Dry photothermography film provides fine detail, lower noise and sharp images with exceptional spatial and contrast resolution.[39,40] It has three components: a) a light sensitive compound, usually silver halide; b) reducible silver salt of a long-chain carboxylic acid like silver behenate, which is the source of developable silver; and c) reducing agents which on application of heat form a metallic silver image.[41,42] The silver content is typically low, ranging less than 0.2 g/m ² , with individual particle sizes of 0.1–1.2 μm. The polyester is a polyvinyl butyral base of 0.15–0.20 mm thickness.[2] The film base is either blue or clear.

Infrared films are sensitive to infrared radiation, some ultraviolet radiation, and to all wavelengths of visible radiation.[43]

Unexposed films are recommended to be stored in a cool, dry place at 50–70°F with proper shielding from X-rays, gamma rays, or other penetrating radiation.[40,44]

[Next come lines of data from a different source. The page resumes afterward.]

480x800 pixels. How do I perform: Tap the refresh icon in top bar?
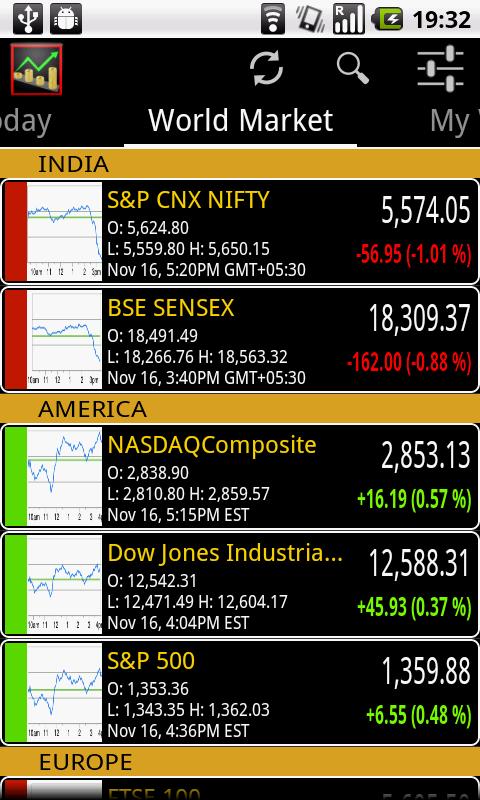[x=266, y=68]
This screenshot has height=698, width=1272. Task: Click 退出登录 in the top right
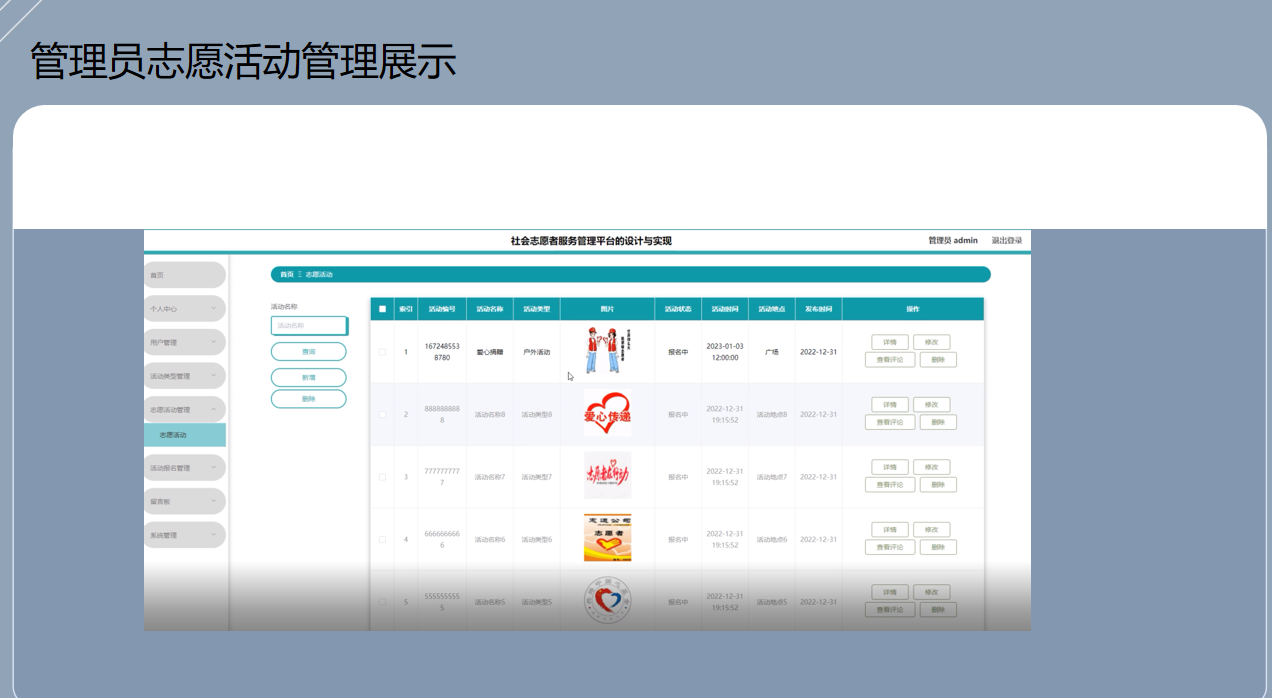[x=1007, y=240]
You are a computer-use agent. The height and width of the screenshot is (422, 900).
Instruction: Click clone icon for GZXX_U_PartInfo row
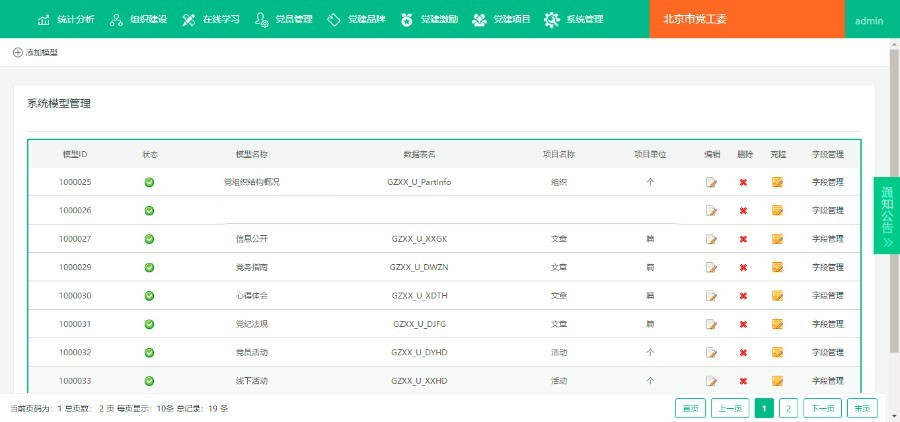click(777, 182)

Radiographic Film Artifacts in Dry Imaging Camera

Few artifacts from a dry camera may be encountered in practice. Dust or unevenness of the transportation roller causes lines traversing a film. Likewise, dust located at drum may result in artefactual lines. Uneven density at one side of the image or density too low compared to middle of an image is due to suboptimal print head operation, requiring its calibration. In laser camera, when the optic assembly has dust, it results in absence of any image during printing. Similarly, when dust is located at the DICOM rastor engine, the image may be a half vertical print [Figure 8].

Figure 8.

Left panel shows uneven low density compared to middle part of the image needing a print head profile calibration. Right panel shows image print limited to a vertical half due to dust at DICOM rastor engine

Summary and Conclusion

The functioning of a dry camera involves concurrent processes in areas of diverse sciences like computers, mechanics, thermal energy, optics, electricity and radiography. It is important to understand that all hard copy devices including dry imaging camera are not similar. When compared with the working knowledge and technical awareness of equipments in radiology, an understanding of hard copy devices including dry imaging camera is often superficial and neglected. To fill this void, this article outlines the key features of a dry camera and its impact on radiology workflow.